Session Item

Gross tumor volumes (GTV) of head and neck cancer (HNC) are difficult to identify in images, even with deep learning (DL), particularly when the primary tumor (GTV-T) and multiple nodal metastases (GTV-N) are present. Using only imaging for DL segmentation may lead to false segmentations. This study examines whether minimal user input, in which the oncologist only needs to single-click the lesions to be segmented, improves the detection ratio and segmentation performance of deep learning-based auto-segmentation for GTV-T and GTV-N of HNC.

We have included treatment planning CT, PET, and MRI (T1w mDixon and T2w) images for 567 HNC patients with a wide variety of tumor sites (larynx, pharynx, oral cavity, sinonasal, and salivary gland carcinomas). GTV-T and GTV-N clinical delineations were treated as two separate DL targets. The data was randomly split into training(n=375), validation(n=95), and test sets(n=97).

To simulate user input clicks, we generated a dot of random size between 5 and 10 mm³ at a random location inside each distinct target volume. We used this simulated user feed in conjunction with CT, PET, T1w, and T2w MRI scans as inputs to a 3D UNet. We compared the segmentation results to the UNet using only the scans as input.

We evaluated the detection ratio(%) on all the distinct GTV-Ts and GTV-Ns. The segmentation performance was evaluated using Dice Similarity Coefficient(Dice), Hausdorff distance 95%(HD95), mean surface distance(MSD), and Surface-Dice with 2mm tolerance. The voxel-based false discovery rate (FDR) and false negative rate (FNR) were used to measure false segmentation and compared using a Wilcoxon signed-rank test(p<0.05). FDR can be interpreted as an indicator of false positive segmentations, whereas FNR indicates false negative segmentations. For all metrics, the mean and 95% confidence interval (CI95, bootstrapping 10000 samples) were reported.

On the test set of 97 patients with 100 GTV-Ts and 177 GTV-Ns, after incorporating user feed, the detection ratio increased from GTV-T(95%)/GTV-N(79%) to GTV-T(99%)/GTV-N(99%). All segmentation metrics were improved, especially for GTV-N (Figure 1-A). The mean(CI95) of FDR for GTV-T/-N decreased from 0.27(0.23-0.30)/0.31(0.26-0.37) to 0.22(0.20-0.25)/0.16(0.14-0.19) with p<0.001. FNR of GTV-T was marginally affected by user input, reduced from 0.32(0.28-0.36) to 0.29(0.25-0.32) with p>0.05. Whereas FNR of GTV-N decreased significantly from 0.29(0.25-0.32) to 0.17(0.16-0.19) with p<0.001 (Figure 1-B). Two cases with significant improvement in GTV-N segmentation are plotted in Figure 2.

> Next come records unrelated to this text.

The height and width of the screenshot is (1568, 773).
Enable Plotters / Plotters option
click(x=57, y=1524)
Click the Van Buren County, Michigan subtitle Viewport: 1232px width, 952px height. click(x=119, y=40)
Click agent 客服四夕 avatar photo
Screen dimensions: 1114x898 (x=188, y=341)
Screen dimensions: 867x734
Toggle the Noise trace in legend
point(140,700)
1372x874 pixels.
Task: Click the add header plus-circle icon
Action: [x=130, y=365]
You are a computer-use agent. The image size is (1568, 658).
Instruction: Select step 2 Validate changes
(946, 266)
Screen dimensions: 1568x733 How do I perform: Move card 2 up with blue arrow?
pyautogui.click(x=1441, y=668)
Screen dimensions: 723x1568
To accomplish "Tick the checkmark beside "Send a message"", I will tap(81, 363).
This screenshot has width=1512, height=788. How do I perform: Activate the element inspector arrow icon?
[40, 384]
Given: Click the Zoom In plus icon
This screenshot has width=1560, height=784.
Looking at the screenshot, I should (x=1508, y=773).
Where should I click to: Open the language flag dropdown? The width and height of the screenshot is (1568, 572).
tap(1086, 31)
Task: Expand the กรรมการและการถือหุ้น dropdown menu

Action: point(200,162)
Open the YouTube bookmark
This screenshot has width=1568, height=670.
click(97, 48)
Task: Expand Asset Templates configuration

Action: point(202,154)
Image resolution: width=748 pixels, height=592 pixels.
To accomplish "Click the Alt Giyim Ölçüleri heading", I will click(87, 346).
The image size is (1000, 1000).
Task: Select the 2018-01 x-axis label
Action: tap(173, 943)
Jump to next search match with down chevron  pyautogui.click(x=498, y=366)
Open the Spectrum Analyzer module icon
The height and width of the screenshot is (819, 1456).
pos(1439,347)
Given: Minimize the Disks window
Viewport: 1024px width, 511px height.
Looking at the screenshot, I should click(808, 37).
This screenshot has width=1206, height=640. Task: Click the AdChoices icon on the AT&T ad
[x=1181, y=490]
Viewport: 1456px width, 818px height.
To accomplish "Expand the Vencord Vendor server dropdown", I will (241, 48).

We improved HNC GTV DL auto-segmentation on a highly diverse data set,  where DL performance is typically poor. Single-click input per lesion reduced false negatives for GTV-N and false positives for GTV-T and GTV-N. This suggests that clinicians' prior knowledge could supplement medical scans, improving the detection ratio of GTV-N and the segmentation performance of GTV in DL auto-segmentation.